1 files changed, 92 insertions, 87 deletions

diff --git a/drivers/lguest/page_tables.c b/drivers/lguest/page_tables.c
index fffabb327157..74b4cf2a6c41 100644
--- a/drivers/lguest/page_tables.c
+++ b/drivers/lguest/page_tables.c
@@ -68,23 +68,23 @@ static DEFINE_PER_CPU(pte_t *, switcher_pte_pages);
  * page directory entry (PGD) for that address.  Since we keep track of several
  * page tables, the "i" argument tells us which one we're interested in (it's
  * usually the current one). */
-static pgd_t *spgd_addr(struct lguest *lg, u32 i, unsigned long vaddr)
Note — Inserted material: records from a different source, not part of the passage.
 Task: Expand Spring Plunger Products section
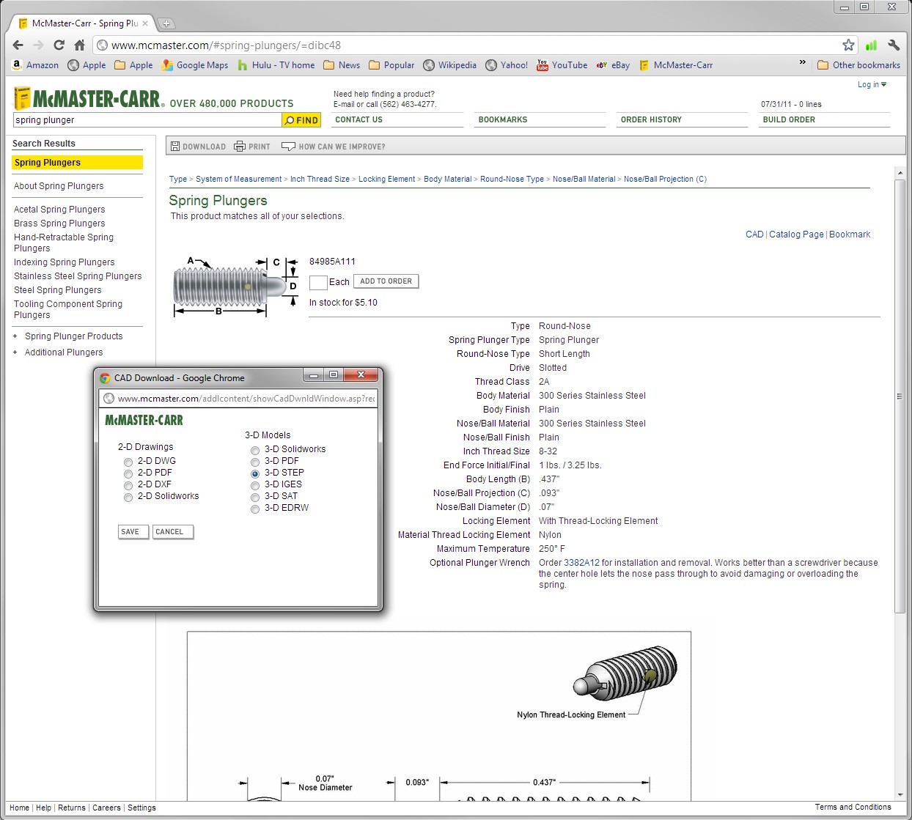73,336
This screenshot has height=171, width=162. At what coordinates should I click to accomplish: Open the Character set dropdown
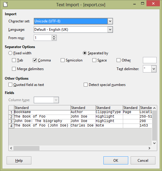point(110,21)
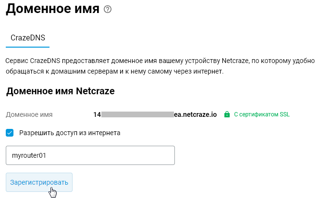This screenshot has width=320, height=202.
Task: Click the description line starting 'обращаться к домашним'
Action: [96, 72]
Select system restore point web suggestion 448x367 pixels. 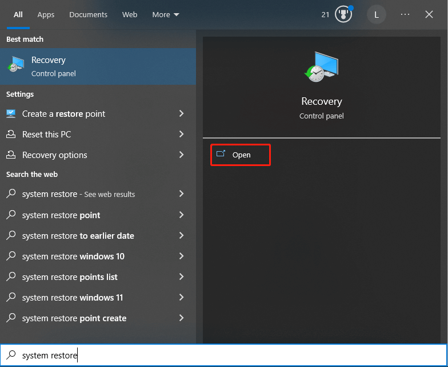coord(61,215)
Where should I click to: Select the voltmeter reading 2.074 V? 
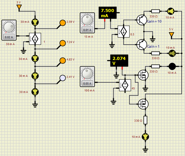119,61
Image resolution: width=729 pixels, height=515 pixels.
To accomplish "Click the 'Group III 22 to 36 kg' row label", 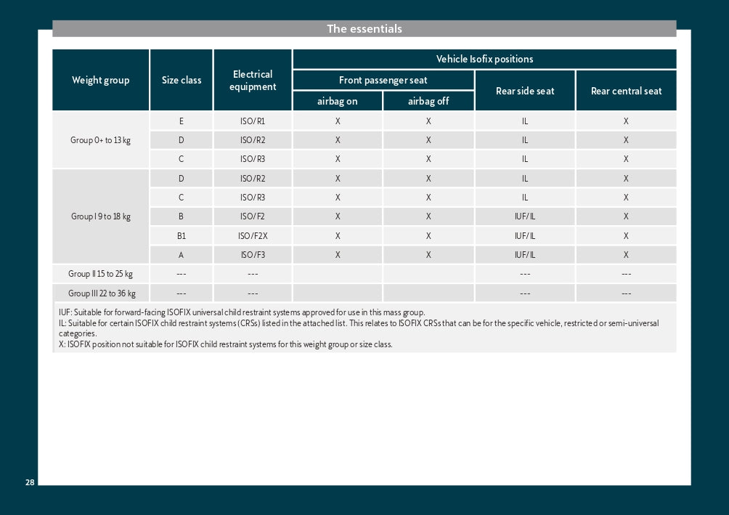I will pyautogui.click(x=102, y=293).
+static pgd_t *spgd_addr(struct lg_cpu *cpu, u32 i, unsigned long vaddr)
 {
         unsigned int index = pgd_index(vaddr);
 
         /* We kill any Guest trying to touch the Switcher addresses. */
         if (index >= SWITCHER_PGD_INDEX) {
-                kill_guest(lg, "attempt to access switcher pages");
+                kill_guest(cpu, "attempt to access switcher pages");
                 index = 0;
         }
         /* Return a pointer index'th pgd entry for the i'th page table. */
-        return &lg->pgdirs[i].pgdir[index];
+        return &cpu->lg->pgdirs[i].pgdir[index];
 }
 
 /* This routine then takes the page directory entry returned above, which
  * contains the address of the page table entry (PTE) page.  It then returns a
  * pointer to the PTE entry for the given address. */
-static pte_t *spte_addr(struct lguest *lg, pgd_t spgd, unsigned long vaddr)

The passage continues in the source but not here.